Not everyone uses a shared host.

thevoices’s picture

Stryo;

You hit the nail on the head, sysadmin for shared host, last night I lacked the tenacity to actually type out anything other than what I did state. So the question is why is this feature even built in, because we all know most users are using a shared host. So the fact that they can enable this is bad, being that no shared host allows any user to read /var/log/messages. Like I said i toyed with syslog.conf trying to filter just the drupal entries and this was not successful. The reason we want this gone is it makes it someone a sticky issue when trying to read through /var/log/messages and you have all these drupal entries that have nothing to do with the issue you are looking into. I will also install drupal, and enable this feature check files then disable to see if there is an easy way to disable this feature that is horrible for shared hosts.

-t

styro’s picture

If you feel strongly enough about this and you can't find a way to filter out what you need to (really?), create a feature request issue against the syslog.module component in Drupal core.

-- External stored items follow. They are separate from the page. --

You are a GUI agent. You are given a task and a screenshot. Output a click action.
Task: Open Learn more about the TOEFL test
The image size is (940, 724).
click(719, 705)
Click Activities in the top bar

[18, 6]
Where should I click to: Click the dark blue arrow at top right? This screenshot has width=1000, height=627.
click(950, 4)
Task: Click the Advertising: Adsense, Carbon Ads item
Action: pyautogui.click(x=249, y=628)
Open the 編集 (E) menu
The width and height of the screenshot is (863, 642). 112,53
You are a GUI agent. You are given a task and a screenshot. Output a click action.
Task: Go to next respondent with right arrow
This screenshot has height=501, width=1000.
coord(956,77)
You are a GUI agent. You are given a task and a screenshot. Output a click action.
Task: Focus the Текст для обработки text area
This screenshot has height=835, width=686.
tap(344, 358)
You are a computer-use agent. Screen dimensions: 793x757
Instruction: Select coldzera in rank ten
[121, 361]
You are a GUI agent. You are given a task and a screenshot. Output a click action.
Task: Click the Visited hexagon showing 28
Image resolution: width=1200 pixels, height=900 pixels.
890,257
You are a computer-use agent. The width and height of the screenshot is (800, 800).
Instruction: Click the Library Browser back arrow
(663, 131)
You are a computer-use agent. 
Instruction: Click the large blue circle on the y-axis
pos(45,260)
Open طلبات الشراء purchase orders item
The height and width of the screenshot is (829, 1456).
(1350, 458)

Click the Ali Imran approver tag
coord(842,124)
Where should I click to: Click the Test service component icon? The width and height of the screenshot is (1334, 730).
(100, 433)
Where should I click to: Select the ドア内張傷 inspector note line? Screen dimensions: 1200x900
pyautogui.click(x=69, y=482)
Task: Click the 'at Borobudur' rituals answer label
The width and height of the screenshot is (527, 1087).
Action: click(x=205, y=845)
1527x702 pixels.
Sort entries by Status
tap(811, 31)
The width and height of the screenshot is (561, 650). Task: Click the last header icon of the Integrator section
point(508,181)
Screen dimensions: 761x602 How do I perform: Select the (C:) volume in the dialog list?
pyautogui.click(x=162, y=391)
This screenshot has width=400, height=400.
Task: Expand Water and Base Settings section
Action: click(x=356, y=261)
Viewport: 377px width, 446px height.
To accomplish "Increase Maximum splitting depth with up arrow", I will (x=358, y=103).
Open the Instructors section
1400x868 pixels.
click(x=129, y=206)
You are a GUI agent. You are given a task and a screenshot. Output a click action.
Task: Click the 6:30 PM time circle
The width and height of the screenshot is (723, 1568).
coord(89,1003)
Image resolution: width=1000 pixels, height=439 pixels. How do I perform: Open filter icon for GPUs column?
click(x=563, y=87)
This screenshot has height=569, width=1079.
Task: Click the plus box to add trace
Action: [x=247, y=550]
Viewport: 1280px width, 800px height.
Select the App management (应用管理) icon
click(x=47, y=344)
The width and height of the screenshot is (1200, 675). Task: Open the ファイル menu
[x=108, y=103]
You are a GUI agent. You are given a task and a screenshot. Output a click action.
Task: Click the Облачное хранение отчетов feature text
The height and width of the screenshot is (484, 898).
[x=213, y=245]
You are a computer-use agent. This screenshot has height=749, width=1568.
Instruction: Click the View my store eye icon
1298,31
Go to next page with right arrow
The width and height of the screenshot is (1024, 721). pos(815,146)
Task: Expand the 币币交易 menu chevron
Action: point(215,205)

State who you are and what your concern is, and then request that either syslog module gets moved out of core to a contrib module or some concrete suggestions on how to better identify the logs as coming from Drupal so they can be filtered out. You'll probably need to be very persuasive to get the module removed though.

A forum post like this won't go anywhere, and probably won't even be seen by anyone who will be able to do anything about it. Open an issue so it can be tracked properly.

thevoices’s picture

Styro;

Thats not a bad idea, I have syslog filtering local0 to its own log, Which so far has been primarily drupal garbage. I fear at some point either customer when they enable this sysadmins bane is A. going to change the logging facility, B. something vital that uses that facility is going to be filtered, Thanks for the idea... and the only reason I posted here was to see if anyone else had ran into this annoyance.

-t

dalin’s picture

Or you could just block the syslog() and openlog() PHP functions via php.ini

________________________
Dave Hansen-Lange
Director of Technical Strategy, FourKitchens.com

dlaube’s picture

I have seen this pop up on shared webhosting servers as well. To disable the syslog module using the MySQL command line, run the following SELECT to look at the state of your data before the change. This will help you to find the full name of the module too.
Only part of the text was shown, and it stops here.